Pneumonia Detection completed by a CNN
Pneumonia is a disease that has greatly plagued humanity. Pneumonia is a bacterial infection that causes the air sacs of the lungs to become greatly inflamed and you can get a cough with phlegm, fever, chills, and many other unpleasant symptoms. During the COVID-19 Pandemic, patients who have died have usually had COVID-19, fought it off, and then died due to pneumonia taking advantage of a weakened immune system. It’s important to detect pneumonia in its early stages so that doctors can provide an accurate prescription, and this is what my project aims to do. My project aims to create an algorithm that can detect pneumonia and differentiate lungs with pneumonia from lungs that are healthy.
Pneumonia is an unpleasant disease, so I set out to use a Convolutional Neural Network(CNN) to detect pneumonia from x-rays of lungs of patients who have pneumonia. Any algorithm requires data, so I downloaded a dataset off of Kaggle that has almost 1gb of x-rays of patients who have pneumonia and patients who have normal lungs. I wanted to use a CNN to perform this task. You might ask, what is a CNN? Well, a CNN is a type of algorithm that provides the computer with vision. The algorithm will break down the image into pixels and then observe trends about those individual pixels. The algorithm then assigns these individual pixels, pixellated values, and the process of pooling now begins. The algorithm will take a certain area of the image and then find its max-pooling number. This max-pooling number can then be compared and used to identify the specific image that this might be. Now, let's move onto my code.

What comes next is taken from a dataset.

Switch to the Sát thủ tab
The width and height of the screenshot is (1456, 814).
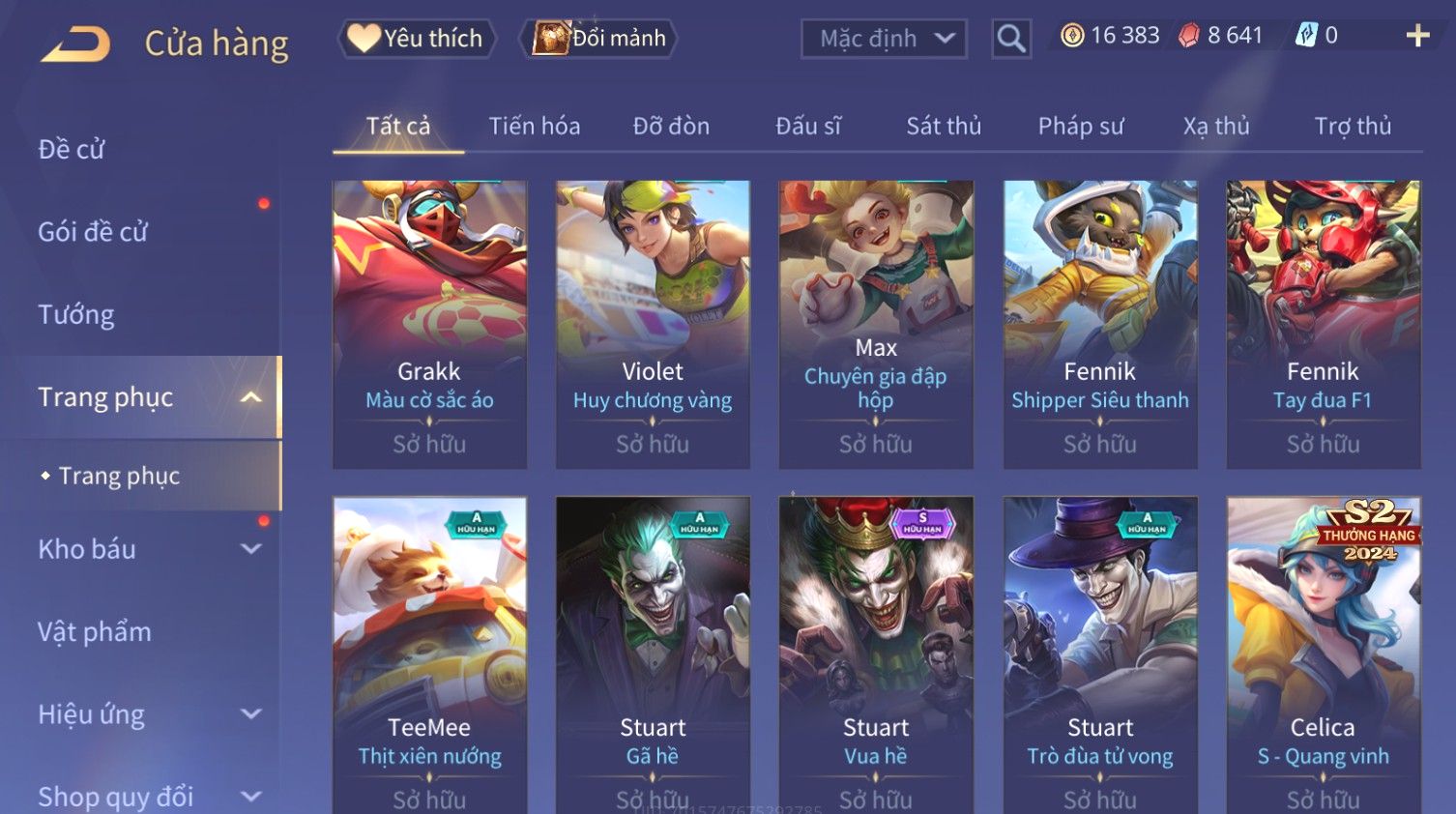pos(944,126)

There are a few things to unpack from this algorithm. First, we have the imported libraries. They all perform a few different tasks. Numpy helps convert the data into an array, which speeds up the processes of identification. Matplotlib is a mathematical extension of Numpy. Os will provide python with functions that allow it to interact with the operating system of my computer and extract data files. Cv2 also has functions that let the computer read the images. Tqdm will add the progress bars that appear later in the code. Pickle will create the two new files that my code will need to get the accuracy after unpacking this information. DATADIR shows my computer where to go to get the data on my computer and the CATEGORIES show the two different categories and the assignments that images should have. The first for loop’s main function is to loop through the file listed in DATADIR and retrieve the data files that are to be used for testing. Outside of the first function, the code will then print the array of data and the shape of that data. The data is then resized and we begin the process of creating a training dataset from all the X-ray files obtained.

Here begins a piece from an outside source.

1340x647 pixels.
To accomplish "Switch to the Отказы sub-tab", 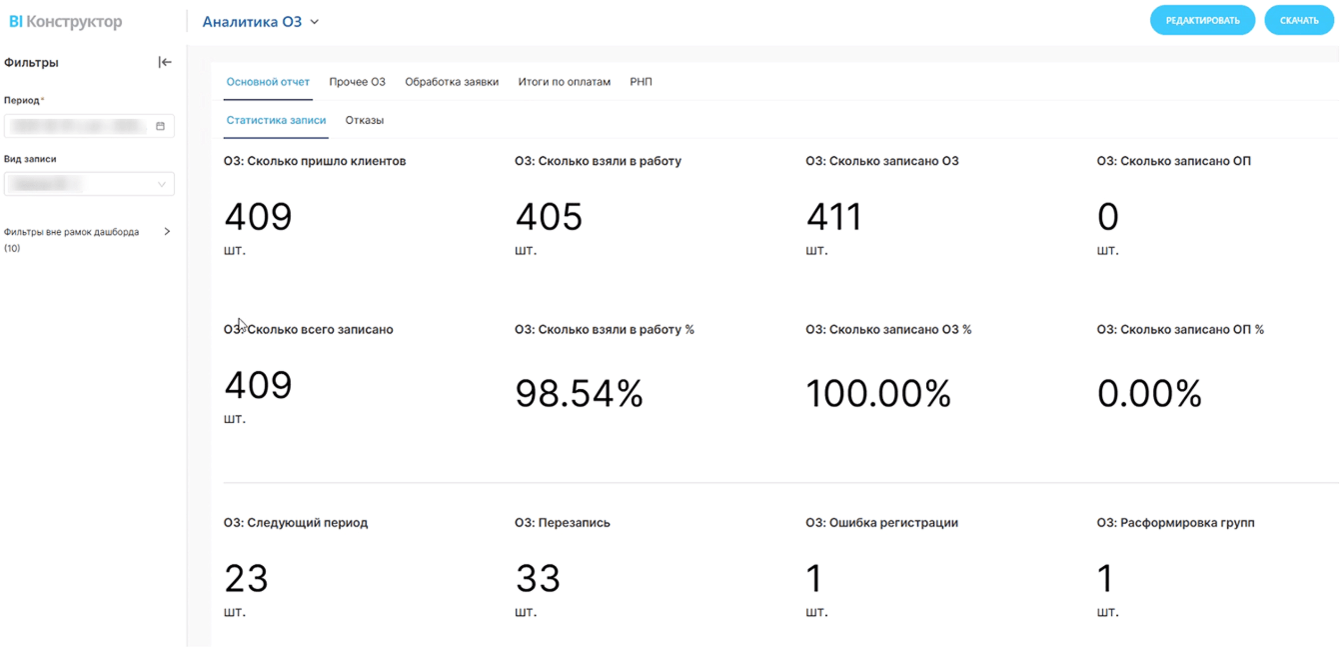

The training data is first created as an empty list, which will soon be filled up. The first function will create the training data that this algorithm will need to use. It creates a path to the normal and pneumonia files and then assigns values to them. A 0 will be pneumonia and a 1 will be normal. It will convert the visual data to an array and then resize to manage the size of the data. The training data list will then have the array and the classifications appended to it. The function is then called back and the length of the data is printed. The algorithm then imports random and shuffles around the data in the training data dataset. It will then randomly print out samples of the dataset and call back the functions to identify the images. The data is then reshaped and we now begin the process of training and identification.
The function will now utilize pickle to create the files that have all the training data on them. After those files are created, they are then opened and we utilize TensorFlow to create this algorithm and get the identifications of the x-rays. The value of the pixels can range between 0–255. We then create our model using Sequential. Sequential is a model that has 1 input tensor and 1 output tensor. It’s simply the type of model that we will be using, there are many others that Keras has to offer. Our model then goes through the process of having the images run through it and completing the convolution of turning everything into pixels and then the max-pooling where the final number is determined. The 3D maps are then converted to 1D vectors. The algorithm then compiles the results and the epochs of training begin.
The epochs undergo training and the final accuracy comes in at 95.91%, fairly good for this algorithm. Hopefully, with further research in this field, we can constantly use these types of algorithms to identify diseases and assist human doctors on making their prognosis.